__What to produce__: In the material below, find the line containing "Click the 描述" and the line containing "1092x1116 pixels.", then reproduce exactly both of them and every line between, and nothing else.

__Extracted material__:
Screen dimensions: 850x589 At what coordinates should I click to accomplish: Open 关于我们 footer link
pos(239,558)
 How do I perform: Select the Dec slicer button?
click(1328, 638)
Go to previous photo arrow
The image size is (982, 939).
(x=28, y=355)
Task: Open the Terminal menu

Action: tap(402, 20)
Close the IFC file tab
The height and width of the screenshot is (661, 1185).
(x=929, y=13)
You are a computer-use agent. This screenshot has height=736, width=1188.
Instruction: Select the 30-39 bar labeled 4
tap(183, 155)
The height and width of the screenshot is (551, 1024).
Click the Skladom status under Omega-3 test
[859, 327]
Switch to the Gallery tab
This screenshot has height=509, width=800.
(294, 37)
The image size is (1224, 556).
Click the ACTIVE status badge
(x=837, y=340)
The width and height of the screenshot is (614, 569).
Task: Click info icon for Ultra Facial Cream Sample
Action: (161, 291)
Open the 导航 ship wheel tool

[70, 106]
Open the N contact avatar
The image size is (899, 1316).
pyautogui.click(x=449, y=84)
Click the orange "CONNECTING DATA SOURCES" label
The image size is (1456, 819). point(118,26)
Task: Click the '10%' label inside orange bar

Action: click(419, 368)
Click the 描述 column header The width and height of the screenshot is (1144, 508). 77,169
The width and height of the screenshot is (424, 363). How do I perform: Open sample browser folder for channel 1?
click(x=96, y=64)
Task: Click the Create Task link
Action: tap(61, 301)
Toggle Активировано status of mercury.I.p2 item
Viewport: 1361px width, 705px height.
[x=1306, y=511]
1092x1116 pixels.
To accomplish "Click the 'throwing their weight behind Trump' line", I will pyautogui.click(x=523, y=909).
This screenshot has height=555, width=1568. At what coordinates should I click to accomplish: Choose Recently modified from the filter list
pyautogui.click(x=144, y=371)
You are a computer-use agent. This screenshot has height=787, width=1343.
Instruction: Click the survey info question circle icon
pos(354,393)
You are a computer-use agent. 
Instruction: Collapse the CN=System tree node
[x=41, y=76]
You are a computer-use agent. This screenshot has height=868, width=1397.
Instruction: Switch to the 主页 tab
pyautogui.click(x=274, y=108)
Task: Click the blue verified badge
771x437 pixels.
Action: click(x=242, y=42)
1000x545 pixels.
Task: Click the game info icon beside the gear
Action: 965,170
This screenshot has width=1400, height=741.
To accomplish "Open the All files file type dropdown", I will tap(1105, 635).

__Output__:
Click the 描述 column header The width and height of the screenshot is (1144, 508). 77,169
The width and height of the screenshot is (424, 363). How do I perform: Open sample browser folder for channel 1?
click(x=96, y=64)
Task: Click the Create Task link
Action: tap(61, 301)
Toggle Активировано status of mercury.I.p2 item
Viewport: 1361px width, 705px height.
[x=1306, y=511]
1092x1116 pixels.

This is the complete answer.